1. You have one minute (no cheating :)
2. Post the NUMBER of CORRECT (double-check your answers) answers you got, not the answers themselves.
3. Don't quote this post, just put a number for the answers (so others won't see the original challenge without looking at this original post).
4. If you do happen to see the answers, or read the challenge too soon, choose a different note (randomly) and try the challenge.

Here's the challenge (scroll down):




























In one minute, name as many chord forms (triads, 7th chords, 9th chords, 6, 6/9, sus4, etc.) that contain the note F, but not as the root, as you can.

Begin...
 

frdagaa

Silver Supporting Member
Messages
2,503
2... no, 3
; )

I like the thread, actually, but it's too much like school for me.
 

JonR

Member
Messages
15,687
There's dozens (maybe around 100), but I'd be cheating if I said I could write them all out in a minute... But let's see how far I get...

.....

I managed to write out 20 chords in a minute, but I only got as far as Ab root (starting with Gb).
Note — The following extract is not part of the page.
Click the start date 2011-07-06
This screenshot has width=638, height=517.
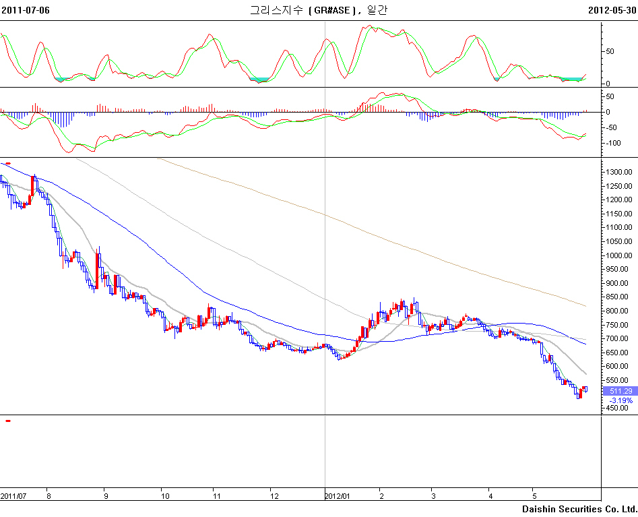[x=26, y=10]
There must be at least 100 possibilities, if you include all possible extensions. Wouldn't it be more interesting to list them all, rather than ask for quantities worked out in 60 seconds? Or just ask how many people can think of, given as much time as they need?
 

Super Locrian

Member
Messages
1,507
The question is not precise enough. For instance, does Dm, Dm7, Dm9 etc. count as separate chords? They all have an F in them, but it has the same function in the chord, and the chord would in many (but not all) cases have the same function in a progression. But if you compare Dm7b5 and plain Dm7, the F would have the same function in each chord, but the chords would probably different functions in a progression. And what about chords containing E# or Gbb, which are identical to F on a guitar or keyboard? :p
 

Flyin' Brian

Silver Supporting Member
Messages
30,303
The question is not precise enough. For instance, does Dm, Dm7, Dm9 etc. count as separate chords? They all have an F in them, but it has the same function in the chord, and the chord would in many (but not all) cases have the same function in a progression. But if you compare Dm7b5 and plain Dm7, the F would have the same function in each chord, but the chords would probably different functions in a progression. And what about chords containing E# or Gbb, which are identical to F on a guitar or keyboard? :p
:agree
 

kimock

Member
Messages
12,520
OK, OK, I'll go back and recheck my count, but I'm telling you right now if I misplaced a decimal point or something like that I think it's only fair that I get to round up to 4.
 

stevel

Member
Messages
15,207
The question is not precise enough. For instance, does Dm, Dm7, Dm9 etc. count as separate chords? They all have an F in them, but it has the same function in the chord, and the chord would in many (but not all) cases have the same function in a progression.
Ok, here's an example of a player overthinking the situation. I didn't aks about chords with similar functions, but chords with an F in them, where F is not the root. That's pretty clear.
And what about chords containing E# or Gbb, which are identical to F on a guitar or keyboard? :p
Then you're getting nit-picky.:bonkYes, C#M has an E# in it. But I asked for F, not enharmonics of F.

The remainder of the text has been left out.